**Stored data:**
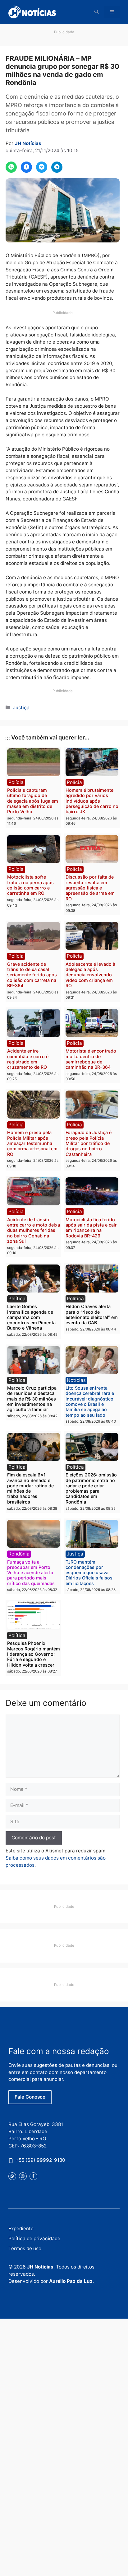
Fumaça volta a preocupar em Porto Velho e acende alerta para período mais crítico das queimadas (31, 1572)
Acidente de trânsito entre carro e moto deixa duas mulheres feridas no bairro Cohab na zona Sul (33, 1230)
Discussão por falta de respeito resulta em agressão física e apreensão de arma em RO (90, 887)
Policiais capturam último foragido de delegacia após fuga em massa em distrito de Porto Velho (32, 800)
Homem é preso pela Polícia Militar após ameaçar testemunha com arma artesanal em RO (32, 1143)
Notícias (76, 1380)
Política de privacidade (34, 2238)
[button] (96, 12)
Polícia (16, 782)
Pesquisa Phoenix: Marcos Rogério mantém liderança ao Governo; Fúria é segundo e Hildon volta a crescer (33, 1653)
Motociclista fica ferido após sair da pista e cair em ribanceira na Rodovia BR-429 (91, 1227)
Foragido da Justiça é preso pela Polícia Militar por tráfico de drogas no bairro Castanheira (89, 1143)
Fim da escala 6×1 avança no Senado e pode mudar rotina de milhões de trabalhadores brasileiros (30, 1488)
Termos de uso (24, 2248)
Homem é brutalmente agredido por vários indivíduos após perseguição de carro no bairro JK (92, 800)
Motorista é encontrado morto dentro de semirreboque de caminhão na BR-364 (91, 1059)
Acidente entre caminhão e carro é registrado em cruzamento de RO (27, 1059)
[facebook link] (33, 2176)
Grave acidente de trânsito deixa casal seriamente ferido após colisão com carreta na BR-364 (32, 974)
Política (16, 1299)
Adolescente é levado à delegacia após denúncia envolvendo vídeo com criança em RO (90, 974)
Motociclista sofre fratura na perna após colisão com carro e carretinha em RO (30, 885)
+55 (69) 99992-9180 (40, 2160)
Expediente (21, 2228)
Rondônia (19, 1554)
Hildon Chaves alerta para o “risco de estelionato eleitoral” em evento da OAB (92, 1314)
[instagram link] (23, 2176)
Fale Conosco (30, 2097)
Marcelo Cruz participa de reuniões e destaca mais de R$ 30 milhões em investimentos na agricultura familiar (32, 1398)
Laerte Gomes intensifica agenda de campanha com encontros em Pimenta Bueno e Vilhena (31, 1317)
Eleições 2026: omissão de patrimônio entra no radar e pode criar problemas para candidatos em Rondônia (91, 1488)
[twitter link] (12, 2176)
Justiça (21, 708)
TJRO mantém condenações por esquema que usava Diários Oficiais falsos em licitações (89, 1572)
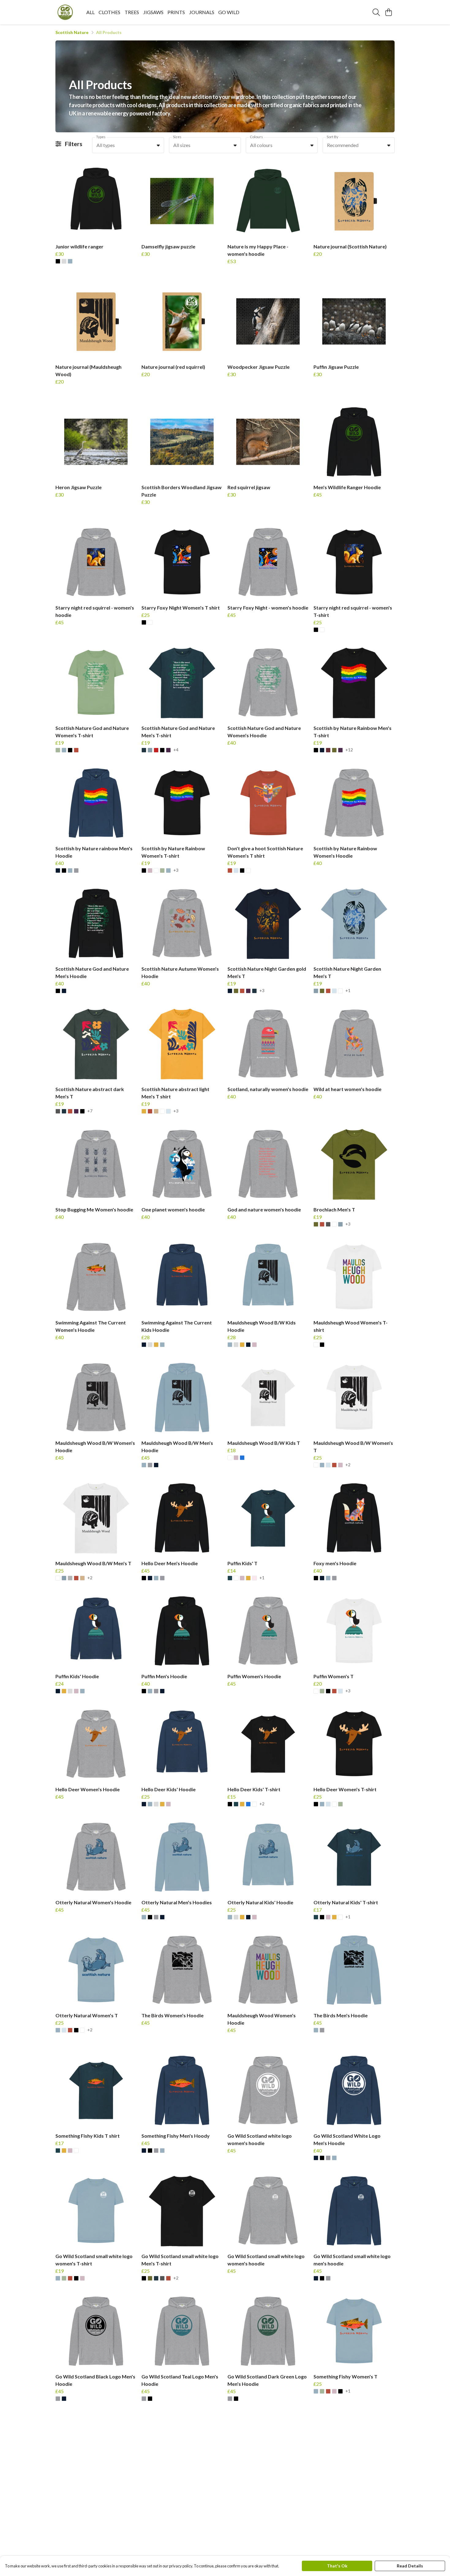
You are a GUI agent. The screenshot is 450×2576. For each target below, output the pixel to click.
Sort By (332, 136)
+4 (175, 750)
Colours (256, 136)
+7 (89, 1111)
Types (101, 136)
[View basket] (388, 12)
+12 (349, 750)
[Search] (376, 12)
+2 (348, 1465)
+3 (175, 870)
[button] (158, 145)
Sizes (177, 136)
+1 (348, 990)
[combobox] (128, 145)
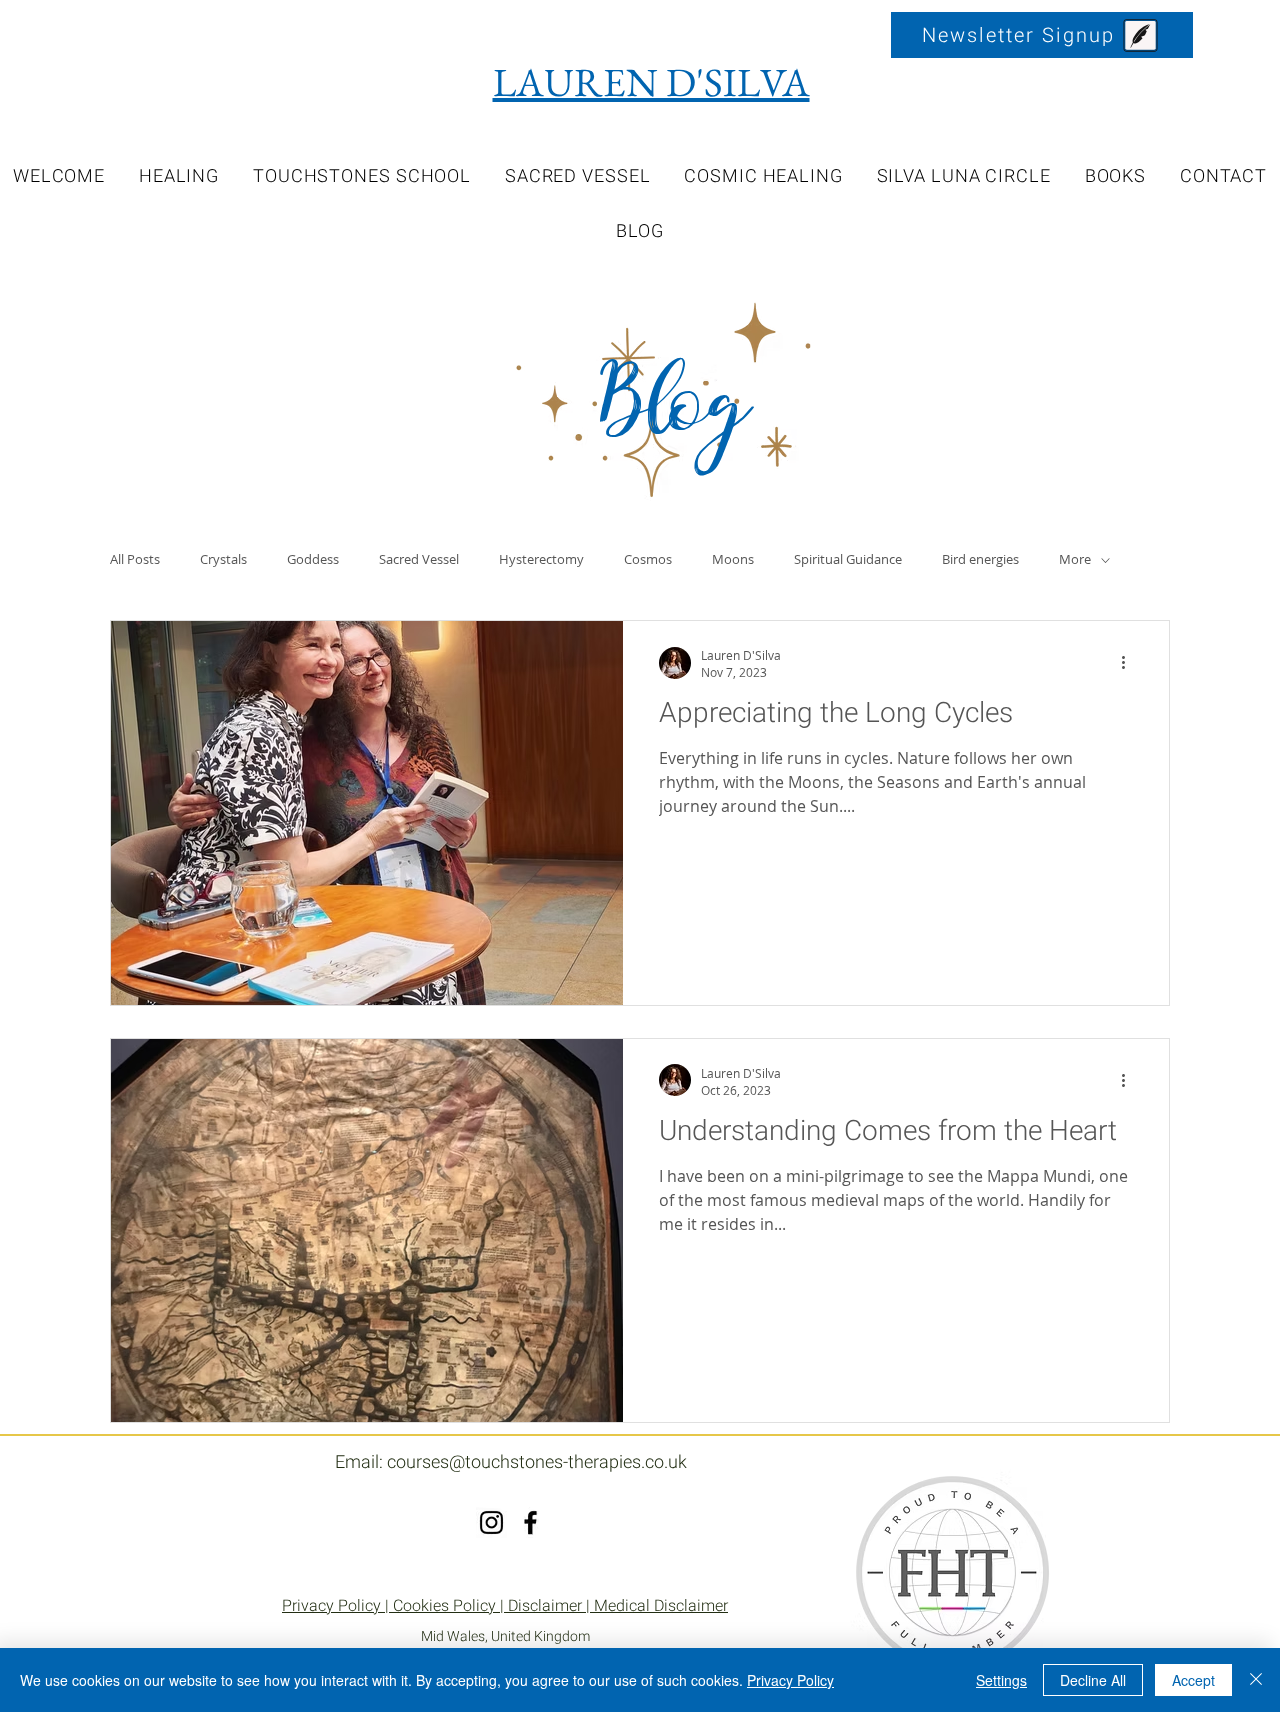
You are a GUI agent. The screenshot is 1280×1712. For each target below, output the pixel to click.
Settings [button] (1001, 1680)
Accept (1193, 1680)
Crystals (223, 560)
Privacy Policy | (337, 1606)
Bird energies (980, 560)
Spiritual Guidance (848, 560)
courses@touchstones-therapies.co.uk (537, 1462)
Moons (733, 560)
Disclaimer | (551, 1606)
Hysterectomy (541, 560)
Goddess (313, 560)
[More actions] (1130, 663)
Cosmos (648, 560)
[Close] (1256, 1680)
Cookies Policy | (450, 1606)
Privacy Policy (790, 1680)
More (1075, 560)
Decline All (1093, 1680)
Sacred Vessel (419, 560)
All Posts (135, 560)
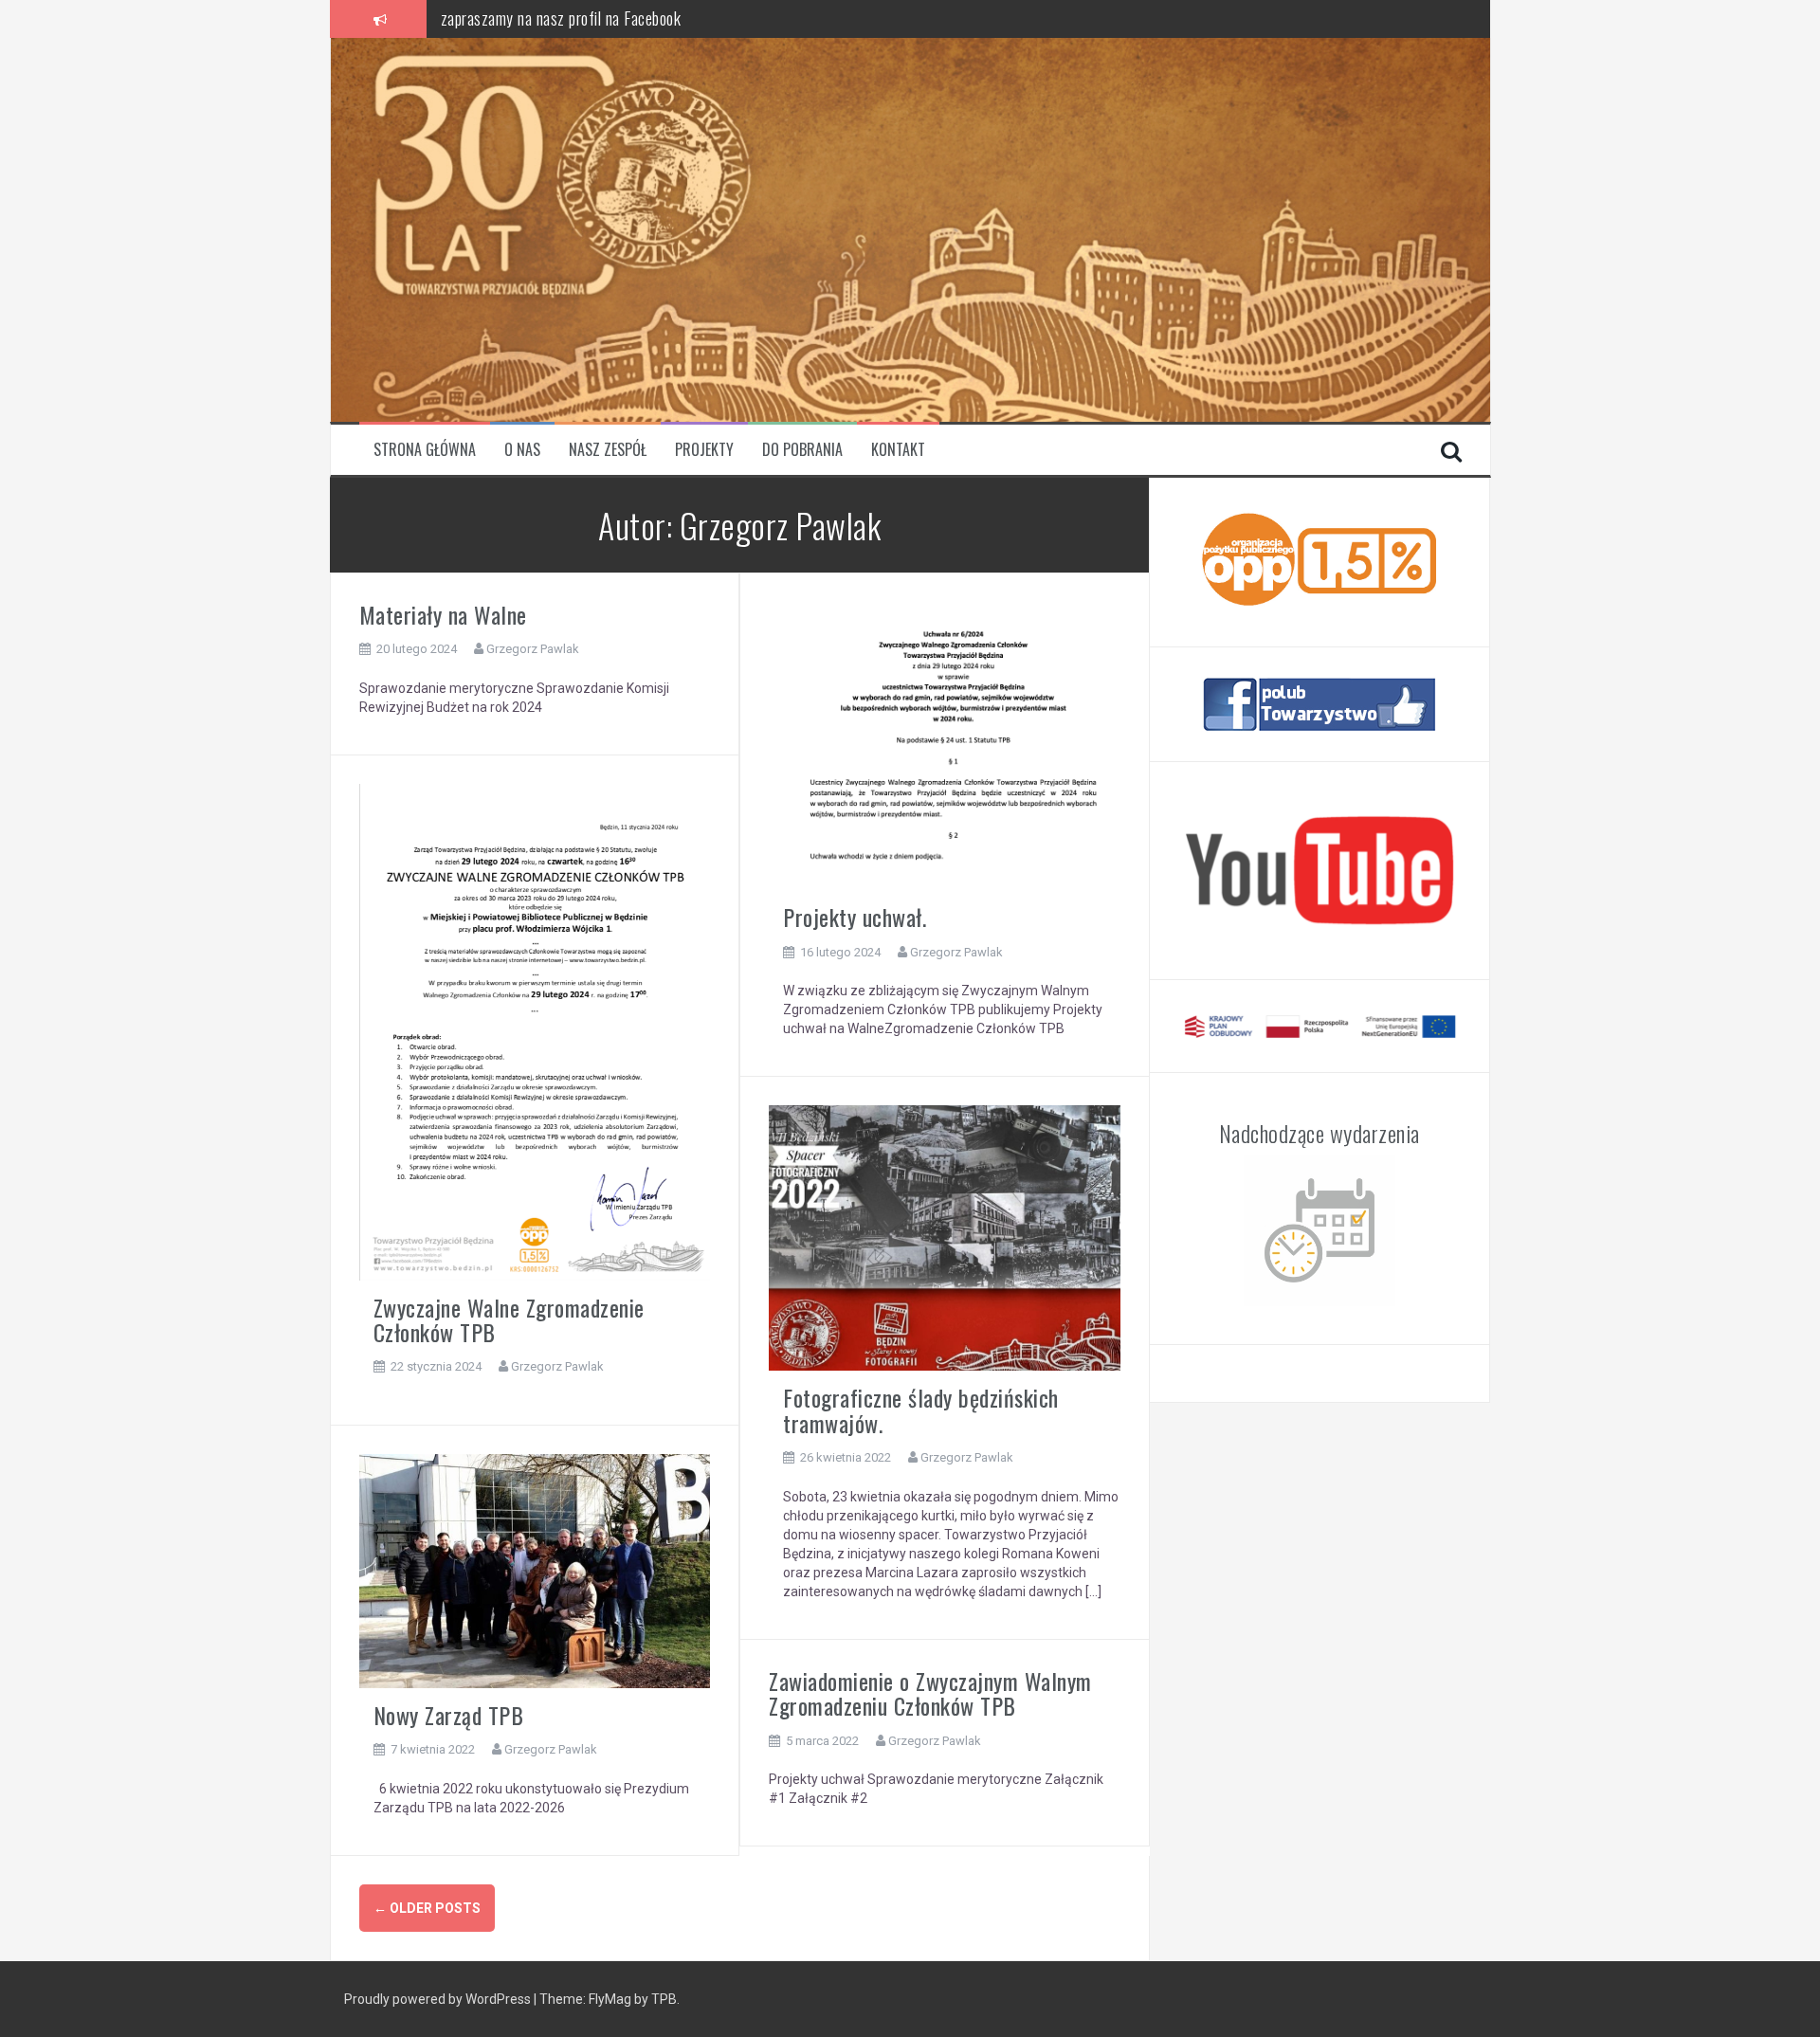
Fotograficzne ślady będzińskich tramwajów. (921, 1409)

**WHAT THE EXERCISE ASKS:**
Which lines in the records contain the word "Motociclista"? Copy each one.

**EXERCISE SOLUTION:**
Motociclista fica ferido após sair da pista e cair em ribanceira na Rodovia BR-429 (91, 1227)
Motociclista sofre fratura na perna após colisão com carro e carretinha em RO (30, 885)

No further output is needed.